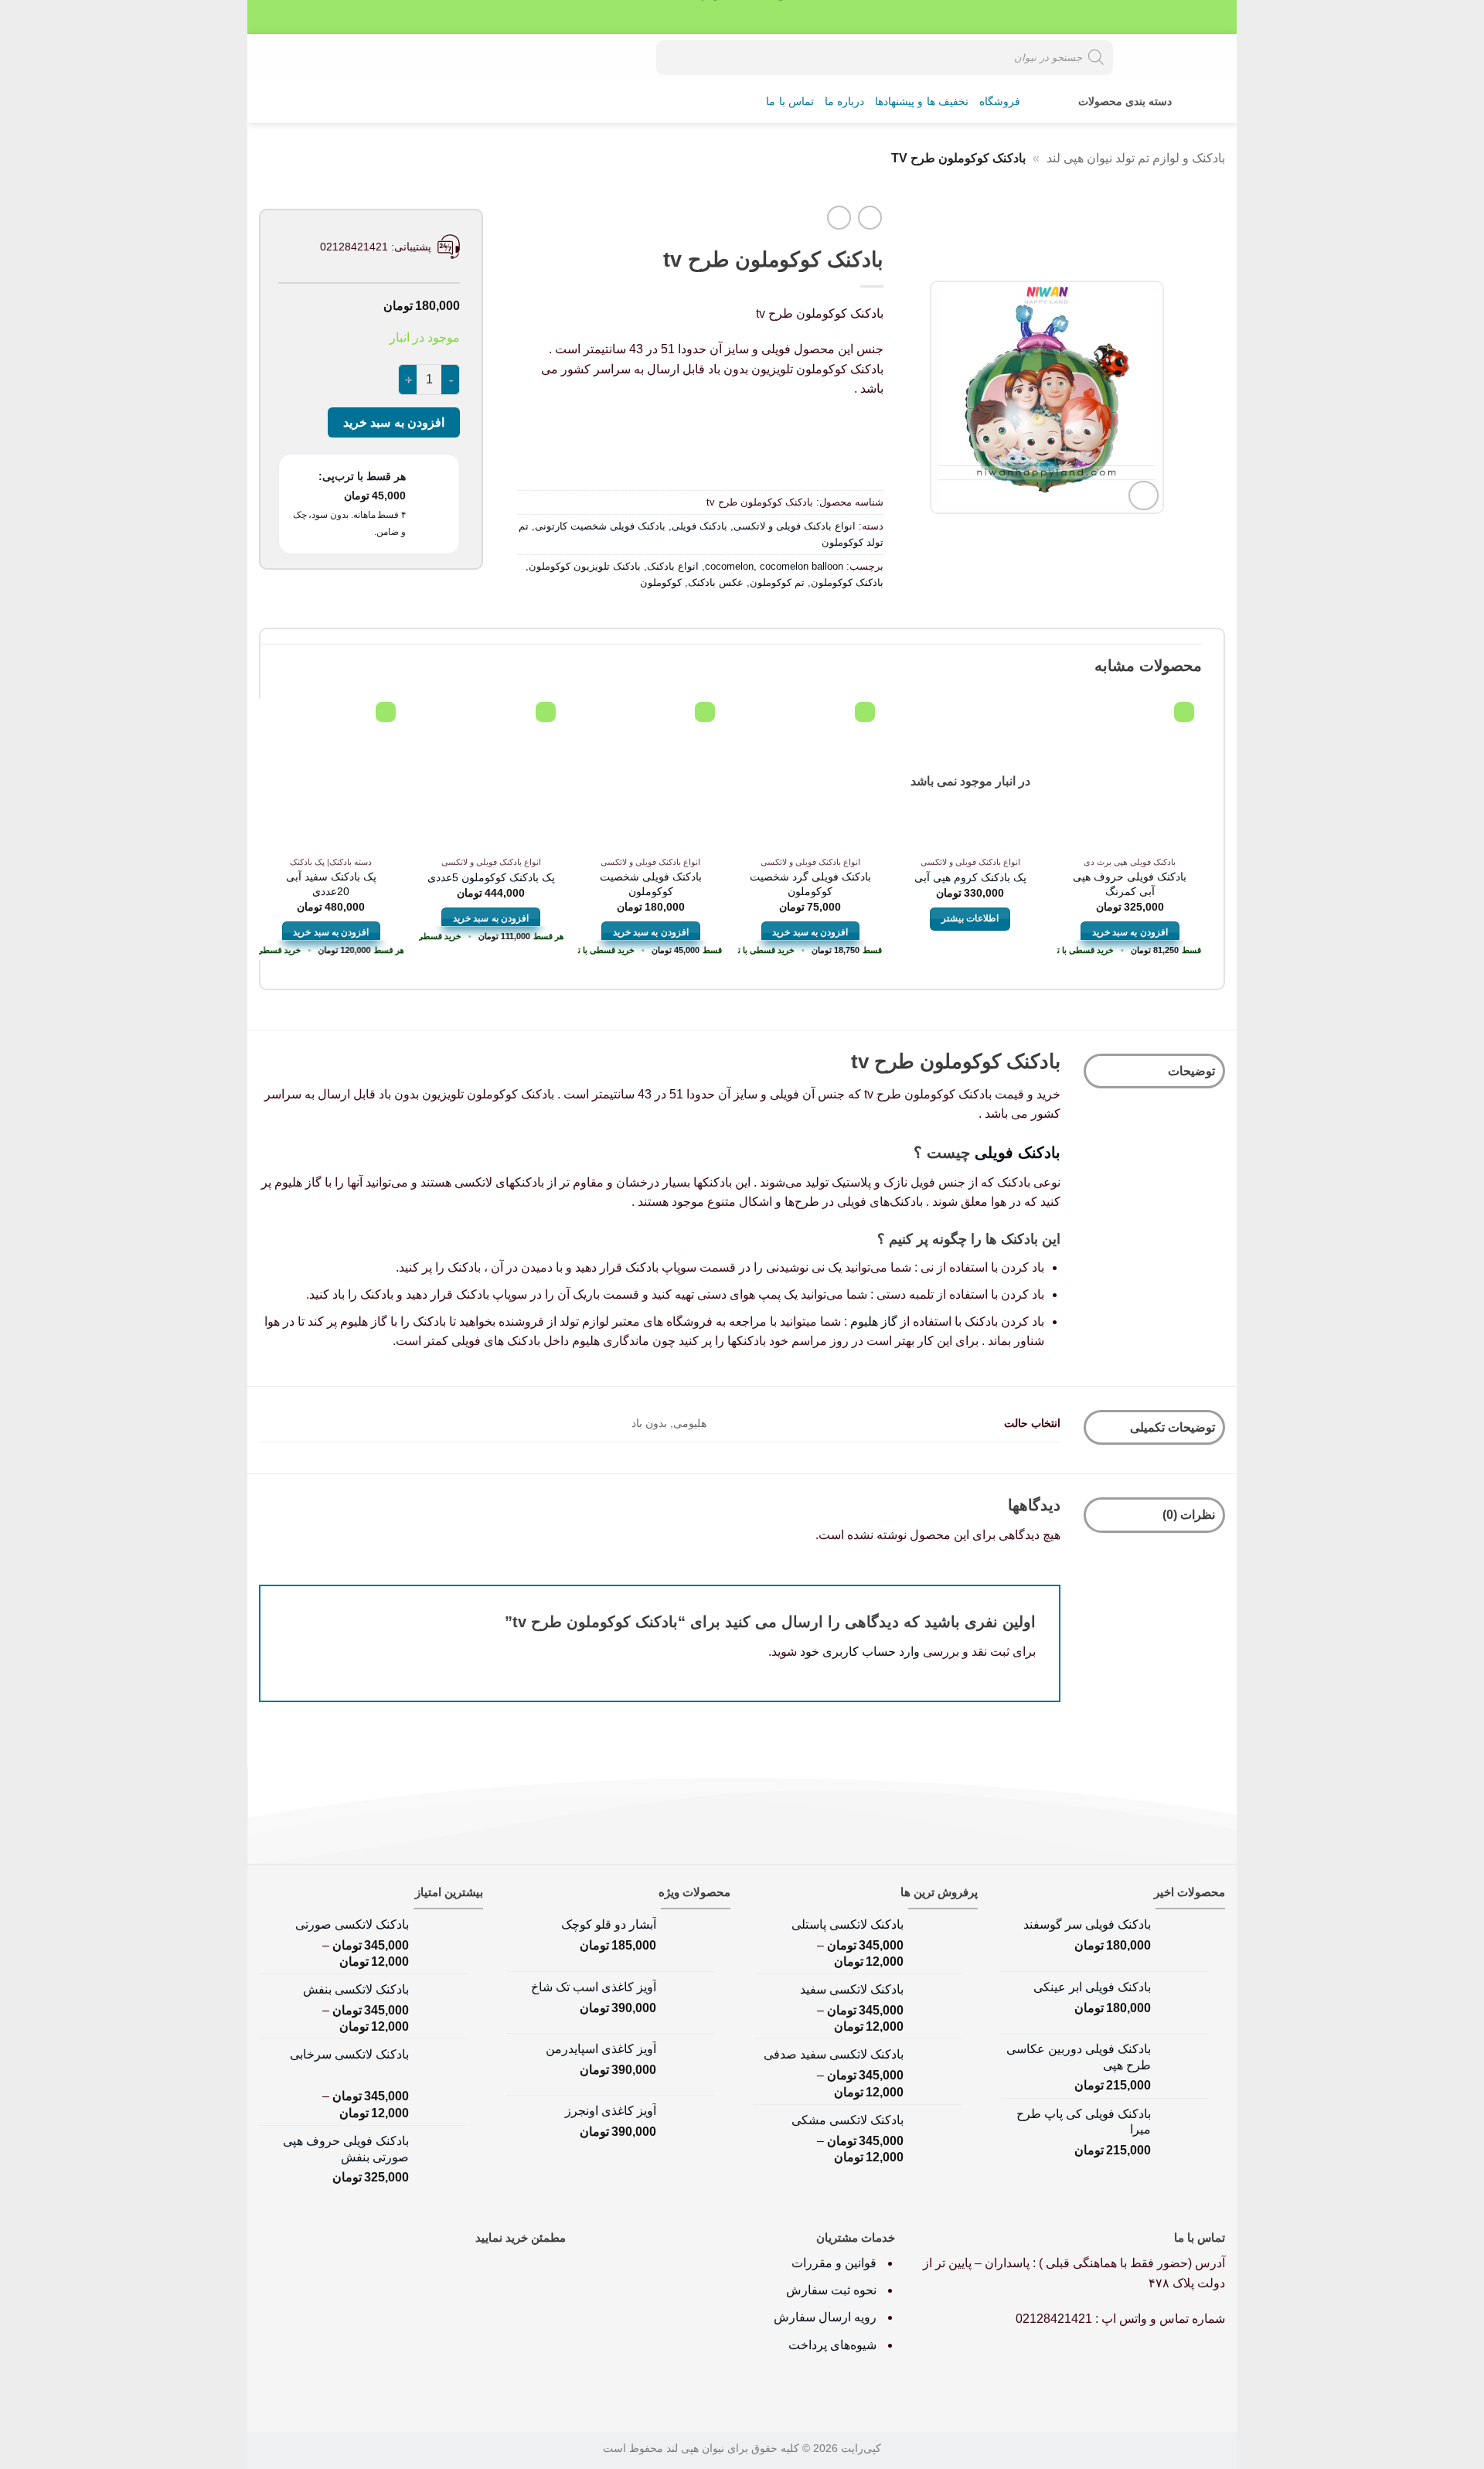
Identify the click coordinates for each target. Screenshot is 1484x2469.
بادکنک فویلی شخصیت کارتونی (600, 526)
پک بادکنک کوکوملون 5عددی (491, 877)
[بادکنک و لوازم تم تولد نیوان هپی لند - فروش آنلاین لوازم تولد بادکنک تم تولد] (1171, 57)
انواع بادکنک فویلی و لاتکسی (794, 526)
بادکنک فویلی (699, 526)
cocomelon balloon (801, 566)
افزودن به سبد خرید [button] (1130, 932)
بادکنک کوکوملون (847, 582)
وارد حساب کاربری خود (860, 1651)
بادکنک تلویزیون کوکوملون (585, 566)
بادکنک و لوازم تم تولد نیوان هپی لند (1136, 158)
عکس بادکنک (716, 582)
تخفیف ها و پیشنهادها (921, 101)
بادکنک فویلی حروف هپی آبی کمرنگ (1129, 883)
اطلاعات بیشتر (970, 918)
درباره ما (844, 101)
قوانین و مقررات (835, 2263)
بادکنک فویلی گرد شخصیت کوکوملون (810, 883)
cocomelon (729, 566)
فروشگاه (999, 101)
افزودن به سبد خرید (393, 422)
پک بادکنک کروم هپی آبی (970, 877)
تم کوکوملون (777, 582)
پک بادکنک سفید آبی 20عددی (331, 883)
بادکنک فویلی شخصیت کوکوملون (651, 883)
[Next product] (870, 218)
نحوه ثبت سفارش (831, 2290)
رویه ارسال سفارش (825, 2317)
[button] (321, 57)
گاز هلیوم (873, 1321)
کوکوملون (661, 582)
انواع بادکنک (673, 566)
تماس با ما (790, 101)
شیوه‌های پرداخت (832, 2345)
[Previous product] (839, 218)
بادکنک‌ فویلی (1017, 1152)
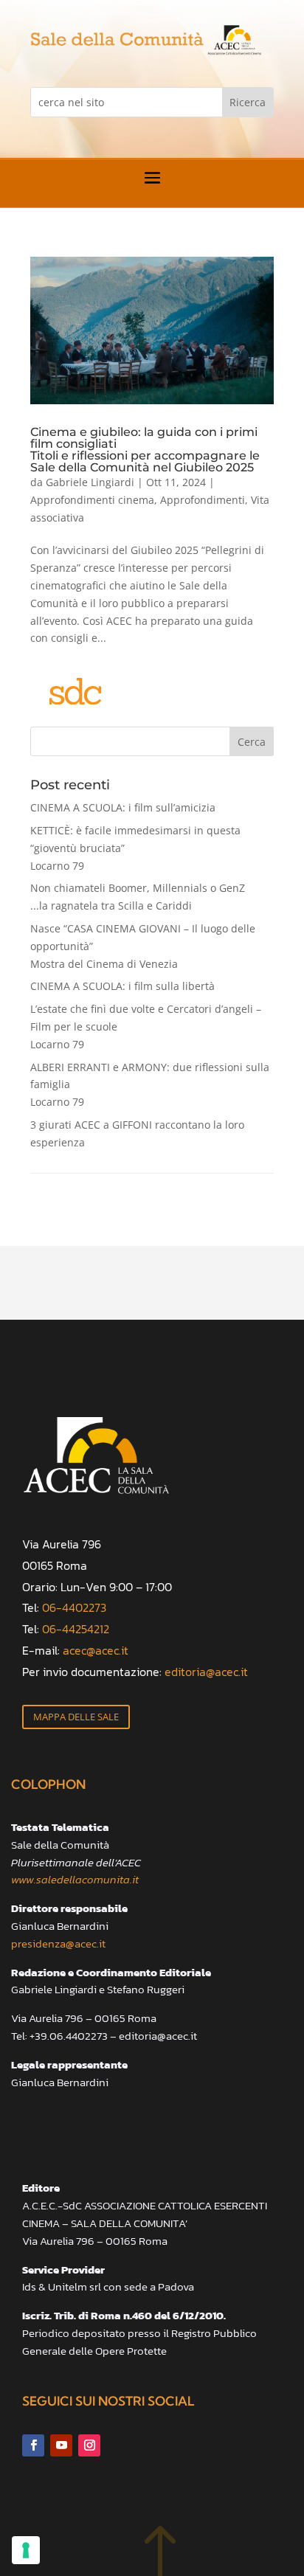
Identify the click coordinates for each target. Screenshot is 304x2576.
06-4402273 (74, 1607)
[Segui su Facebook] (33, 2445)
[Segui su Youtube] (61, 2445)
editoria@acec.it (206, 1671)
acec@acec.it (95, 1650)
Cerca (252, 742)
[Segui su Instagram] (89, 2445)
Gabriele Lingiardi (90, 482)
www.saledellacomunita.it (75, 1879)
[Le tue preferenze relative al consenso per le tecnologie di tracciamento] (26, 2550)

==========

### How to complete this task
The span to give again runs from the line with "[Segui su Youtube] (61, 2445)" through the last line of the records above; reproduce it exactly and nothing more.

### Exercise solution
[Segui su Youtube] (61, 2445)
editoria@acec.it (206, 1671)
acec@acec.it (95, 1650)
Cerca (252, 742)
[Segui su Instagram] (89, 2445)
Gabriele Lingiardi (90, 482)
www.saledellacomunita.it (75, 1879)
[Le tue preferenze relative al consenso per le tecnologie di tracciamento] (26, 2550)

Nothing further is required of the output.